The protest in Rio de Janeiro had something of a carnival feel to it; some demonstrators wore bathing suits as they marched through the Copacabana district while trucks blared samba music. But there was also vitriol, with some urging the President to kill herself or calling on the military to take power.
"A military intervention may be illegal, but the people have to mobilise to make it legal," said accountant Rosangela Almeida, 53, arguing for action to prevent Brazil from suffering the economic disarray of neighbouring Venezuela.
Decades of dictatorship in Brazil left a legacy of hyperinflation and human rights abuses, but political analysts consider the chances of the armed forces returning to power through a coup to be negligible. Still, rising polarisation is feeding fears that political infighting could prolong an economic slump.

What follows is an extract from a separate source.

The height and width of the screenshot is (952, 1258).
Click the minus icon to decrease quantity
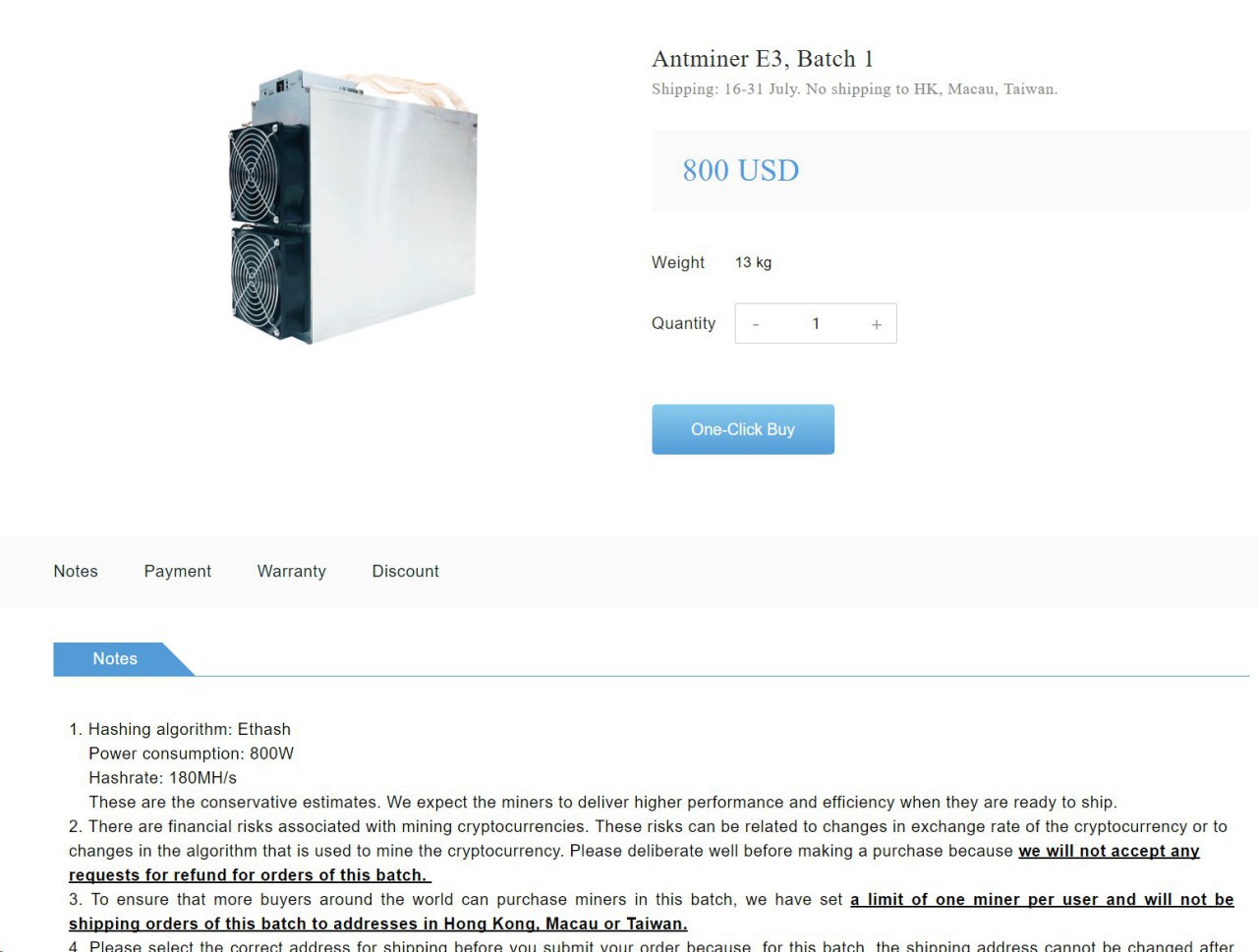pos(756,324)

With an eye on the potential for upheaval if Ms Rousseff is forced to step down, businesses have been pressuring political leaders to prevent the crisis from worsening. In a notable move, the newspaper O Globo said in an editorial that manoeuvring against Ms Rousseff in Congress had gone too far.
The head of the Senate, Mr Renan Calheiros, expressed opposition last week to impeaching Ms Rousseff, while seeking to advance measures to restore confidence in the economy. The possibility that Ms Rousseff could draw greater support in the Senate bolstered hopes that she could fend off momentum for her impeachment in the Lower House.

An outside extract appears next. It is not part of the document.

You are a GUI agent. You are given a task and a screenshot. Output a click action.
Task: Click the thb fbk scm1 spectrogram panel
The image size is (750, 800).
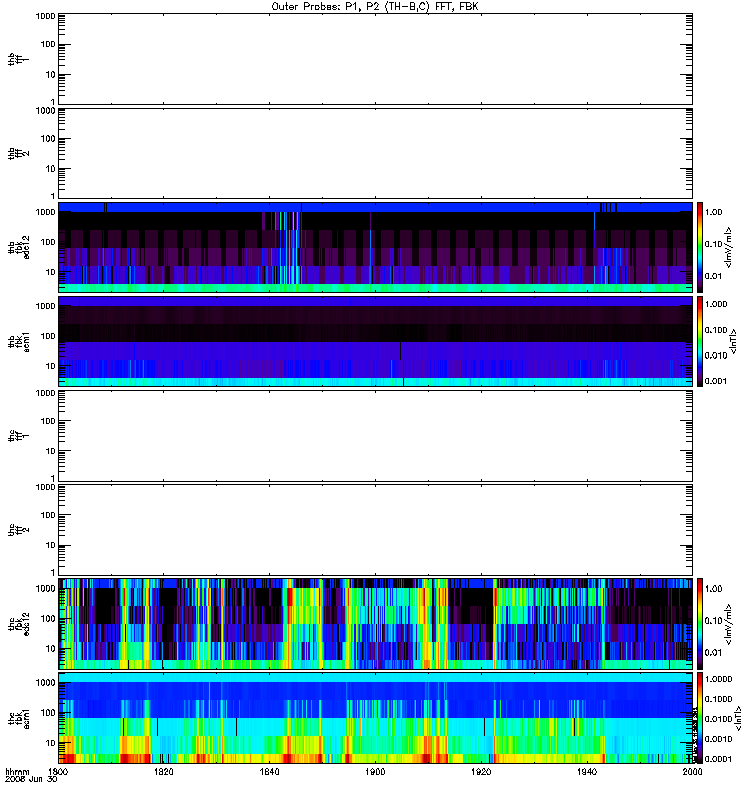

Still, some observers warn that the political crisis remains in flux.
Prosecutors are expected to make more revelations in the bribery scandal involving Petrobras, the government-controlled oil company. The economy is expected to shrink this year and next. And Ms Rousseff's approval ratings remain mired in the single digits.
"Conciliation is advancing, but it's still based on a precarious equilibrium," said Mr Bernardo Mello Franco, a columnist for the newspaper Folha de S. Paulo.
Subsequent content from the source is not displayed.